Ce chapitre apporte, cette fois, un argument propre pour démontrer que seule la vie éternelle est la récompense adéquate du roi. Le gouvernement étant la plus élevée des œuvres humaines, du fait que la politique domine toutes les œuvres humaines, la récompense éternelle propre au roi est supérieure à toutes les autres.

[25] « Il est plus parfait d'être bon soi-même, et en même temps cause de bonté pour les autres, que d'être simplement bon en soi. C'est pourquoi Dieu gouverne les êtres de telle manière que certains d'entre eux puissent être, en gouvernant, cause de bonté pour les autres. Ainsi le véritable maître ne fait pas seulement de ses disciples des savants, mais encore des enseignants. » (Summa Theologica I, 103, a6)

[26] Cet argument est différent du premier. Il y a une différence essentielle entre la fonction royale et les autres fonctions, pas seulement une différence quantitative du point de vue de l’extension. Autant le bien commun l’emporte sur le bien particulier, autant la récompense en est supérieure à celle qui est due au bien particulier, c’est-à-dire à la vie vertueuse privée.

[27] Cette priorité du bien commun politique a son exemplaire divin. Dieu aurait pu et pourrait empêcher tout mal. Il préfère le permettre pour la plus grande beauté de l’univers et de l’Église. Cette vérité est un aspect du grand mystère de l’économie du Salut et de l’Œuvre divine. Cf. Summa Theologica I, 22, a2, ad2 ; 23, a3 ; 48, a2 ; 49, a2.

[28] On considère ici la nature des biens causés, non l’extension quantitative.

[29] Omne agens agit sibi simile : tout agent produit un effet semblable à lui-même.

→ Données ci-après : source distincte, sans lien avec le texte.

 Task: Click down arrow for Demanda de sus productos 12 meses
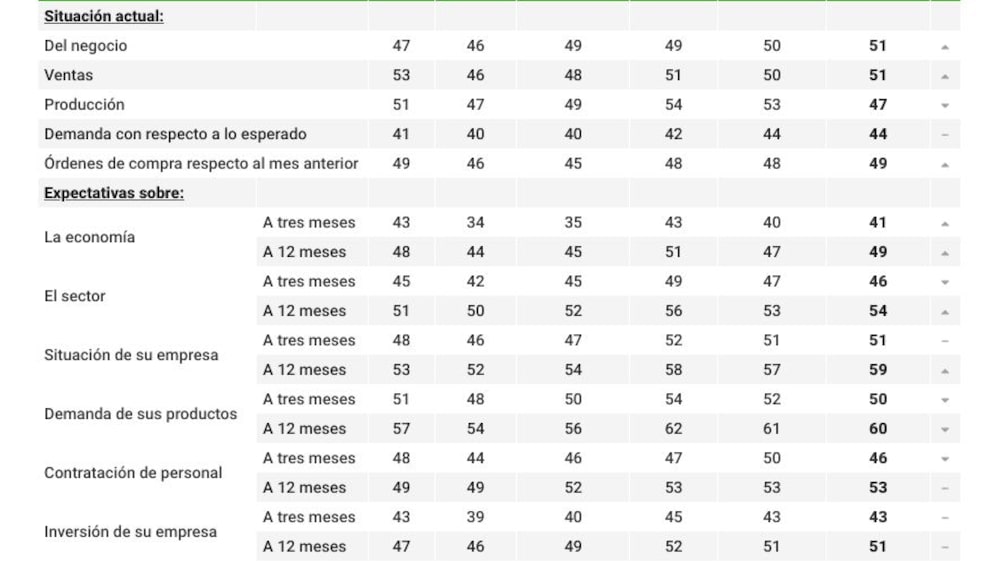(945, 429)
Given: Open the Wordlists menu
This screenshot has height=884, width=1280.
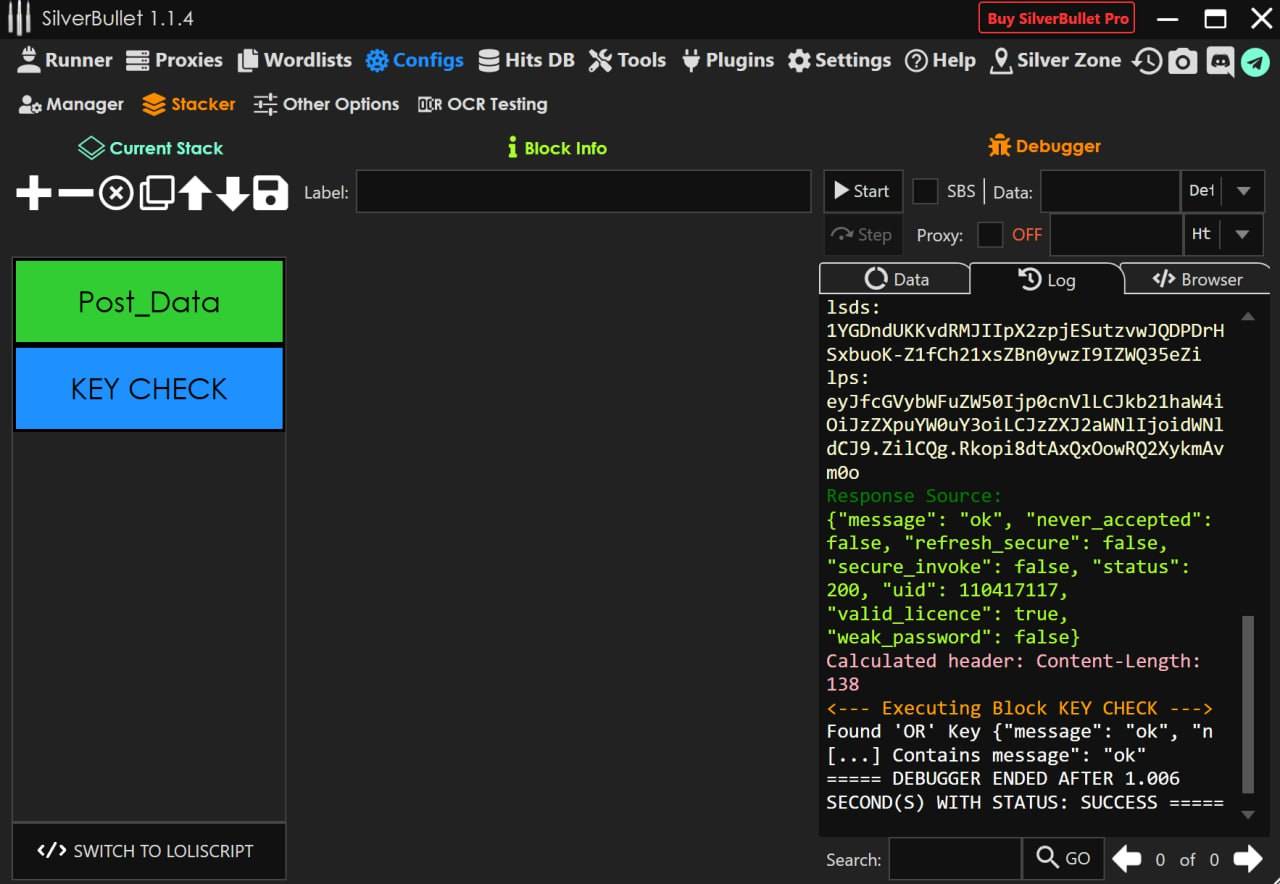Looking at the screenshot, I should [295, 60].
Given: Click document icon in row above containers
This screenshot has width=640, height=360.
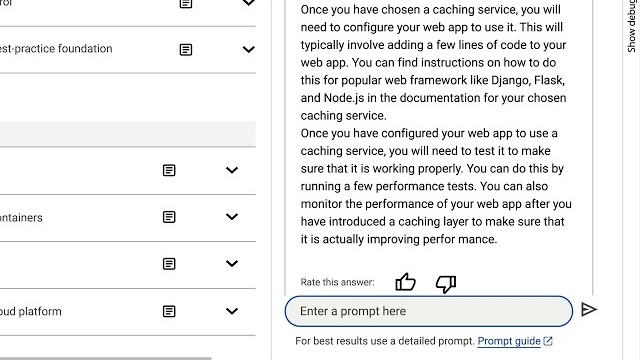Looking at the screenshot, I should pos(169,170).
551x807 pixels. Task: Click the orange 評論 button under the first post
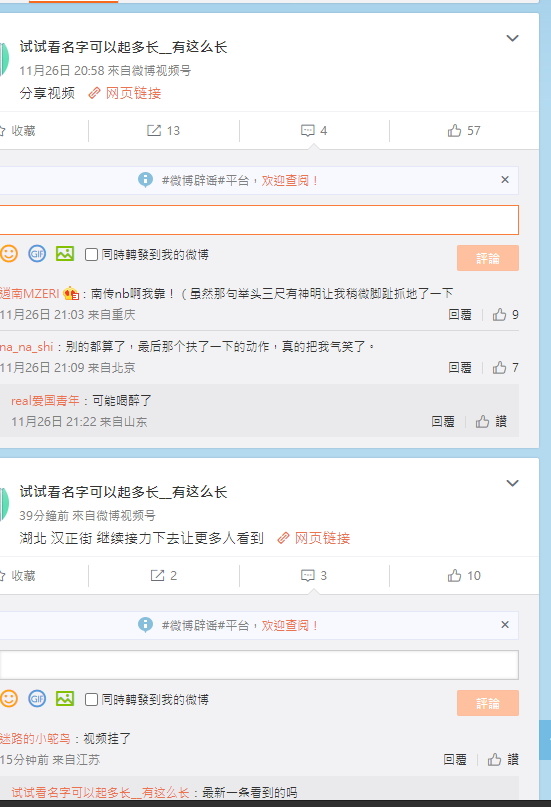(488, 258)
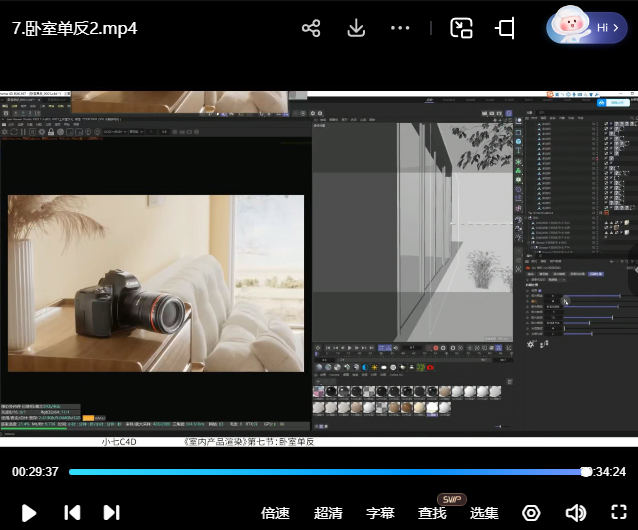Click the share icon in top bar
638x530 pixels.
pos(311,28)
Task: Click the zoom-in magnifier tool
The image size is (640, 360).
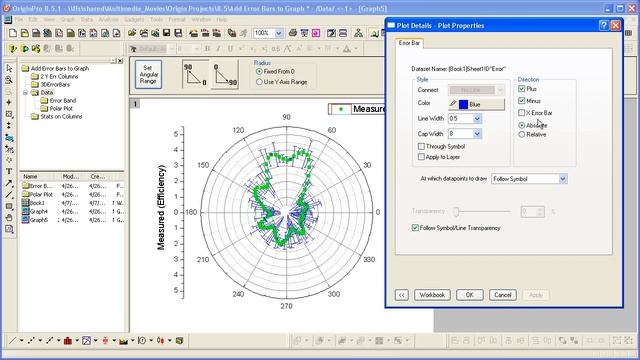Action: (x=9, y=80)
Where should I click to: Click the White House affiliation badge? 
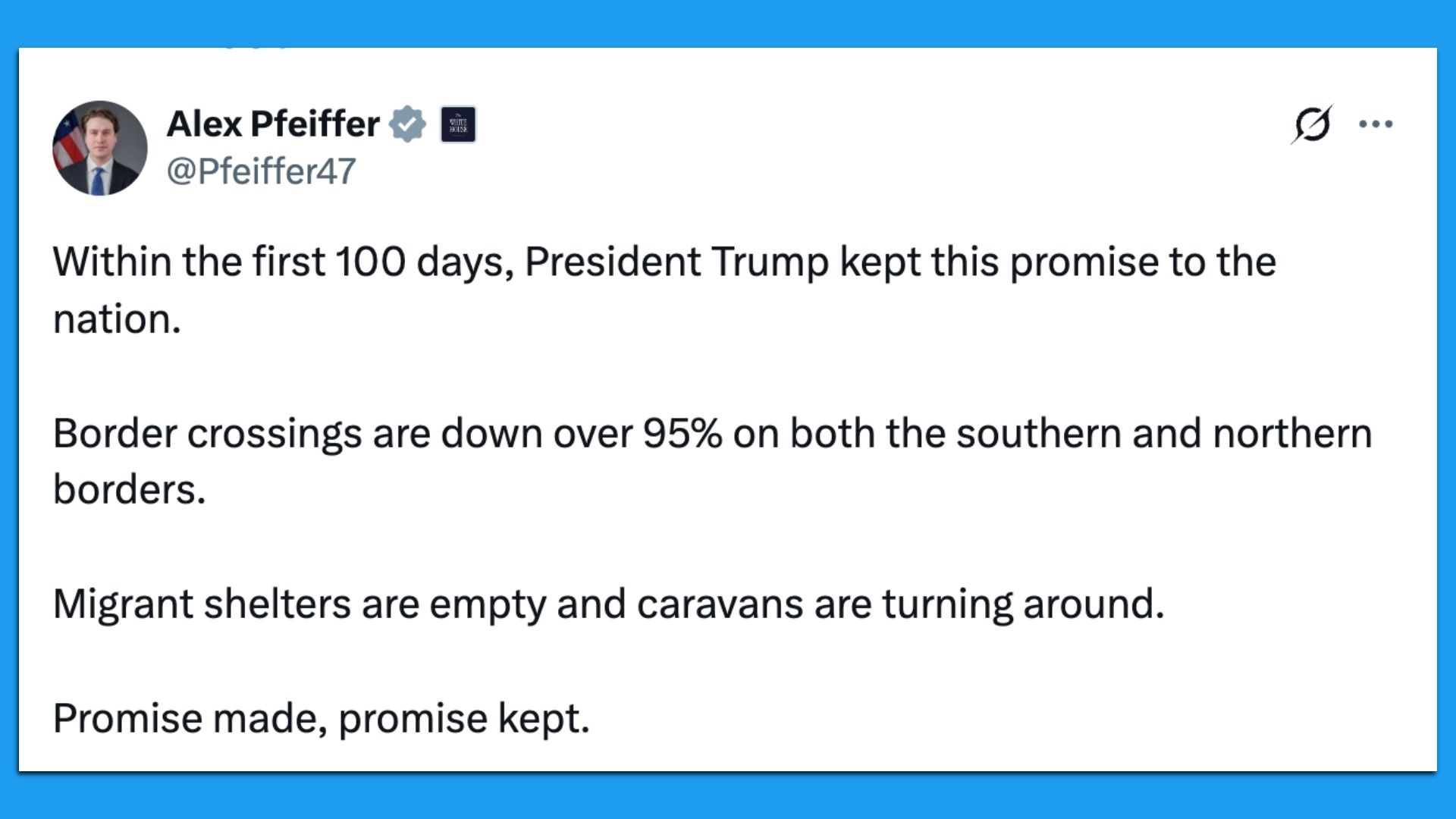click(458, 124)
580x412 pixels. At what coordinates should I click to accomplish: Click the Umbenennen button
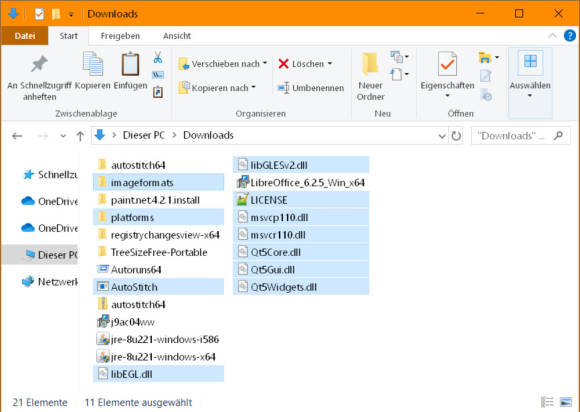coord(310,88)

Cf. Commentaire de la Métaphysique, VII lectio 8, n1443-1457.

[30] Le Prince imite Dieu en ce que son gouvernement est à la société politique ce que le gouvernement divin est à l’univers. Des notes du gouvernement divin on pourra déduire analogiquement celles du gouvernement humain. Cf. Summa Theologica I, 103-105. Cette idée de l’exemplarité divine domine toute la théologie de la création et des créatures. Cf. Summa Theologica I, 4 ; 15 ; 44, a3.

[31] Aristote, Éthique à Nicomaque V, c.3.

[32] Le vice spécial des princes est l'orgueil.